Les petites choses qui vous gâchent la vie en avion
Rêver du voyage, c'est déjà un voyage, mais parfois le voyage débute par un cauchemar. Les 10 situations les moins souhaitables mais les plus fréquentes (ordre aléatoire).
- le fauteuil qui ne s'abaisse pas : me voilà raide dans mon siège durant toute la durée du vol. Si en plus, le passager de devant ne veut jamais relever le sien, et que le sale gosse de derrière s'évertue à tambouriner mon dossier avec ses pieds, j'ai besoin d'un chausse-pied pour m'extraire.

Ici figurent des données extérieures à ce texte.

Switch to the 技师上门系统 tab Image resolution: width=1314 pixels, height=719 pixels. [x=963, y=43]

- être séparé de son conjoint : et se retrouver à côté d'un bavard impénitent qui déblatère des poncifs sur les vertus du voyage ou se vante de connaître parfaitement le pays de destination.
- le retard au décollage : une heure, deux heures, trois heures, problème technique annoncé une fois montés dans l'avion ou d'autres raisons qui nous échappent, nous, pauvres passagers à la merci d'un trop grand nombre de paramètres. Bloqués dans l'avion sur le tarmac de l'aéroport de Moroni (Comores), ou comment maudire le soleil.

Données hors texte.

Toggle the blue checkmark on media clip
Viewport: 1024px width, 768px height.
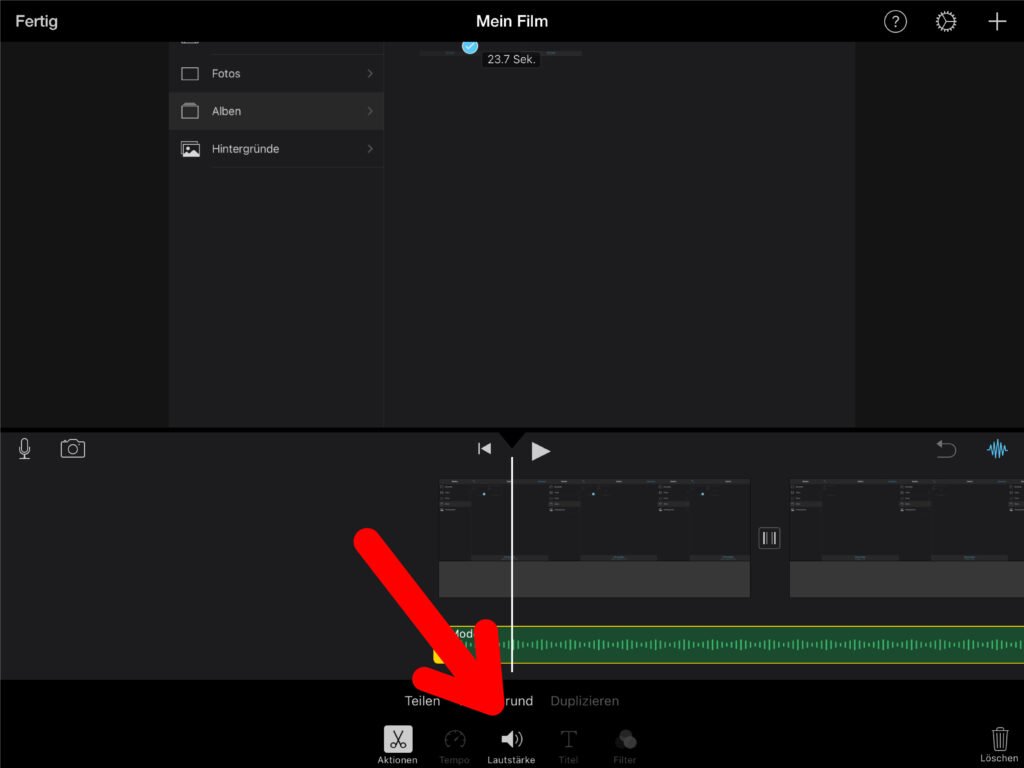click(470, 46)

- l'écran qui ne fonctionne pas : ou quand l'écran tactile, à force d'avoir été maltraité, reste bloqué sur le menu. Quand l'écouteur est hors service, on peut le changer, avec l'écran défectueux, pensez à prendre un bon bouquin.

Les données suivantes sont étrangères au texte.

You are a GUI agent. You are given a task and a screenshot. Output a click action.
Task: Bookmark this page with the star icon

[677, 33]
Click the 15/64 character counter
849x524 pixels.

- la famille nombreuse séparée : entre papa et maman qui font les 100 pas pour surveiller leurs héritiers postés 5 rangs plus loin et le petit dernier toujours en couche, on en veut au planning familial d'avoir raté sa cible.
- le passager qui vomit : un brave monsieur à côté de moi qui ne digère pas son dîner et s'en veut, rouge de honte, d'avoir fait si peu honneur au plateau-repas. Et pas une hôtesse pour l'aider à nettoyer son méfait. Dans un vase clos, l'odeur s'installe !!
- les toilettes après un vol long courrier : l'odeur justement. Entre l'incontournable offrande matinale pour certains et s'asperger de parfums capiteux pour certaines (histoire de masquer ses odeurs corporelles), le mélange donne des haut-le-coeur ! Mieux vaut être assis loin des toilettes.
- le passager qui s'agrippe à mon fauteuil à chaque fois qu'il se lève : et comme c'est un anxieux ou qu'il a besoin de se dégourdir les jambes toutes les 15 mn, j'ai droit à l'arrachage de cheveux au passage et au réveil sans douceur si je suis assoupi.
- l'équipe de sportifs qui vient de gagner son championnat et qui rentre au pays : leur demander de baisser le volume ne fait qu'exciter leur enthousiasme et leur fierté d'avoir mis une tôle à ces prétentieux de Français.
- le passager qui boit un peu trop : parce qu'il a peur en avion ou qu'il s'ennuie. Il parle beaucoup, fort et sans grand intérêt à sa femme qui remplit ses mots fléchés. Quand il se tait, il dort en ronflant. Et elle aussi.
- les turbulences : quand ça dure et au moment des repas. Peuvent accélérer les problèmes gastriques.
Bien sûr en business class ou en première, la probabilité de vivre ce genre de désagréments diminue considérablement. Comme disait Flaubert, "l'argent est bon, mais l'aise meilleure". Et l'aise en voyage, ça a du bon.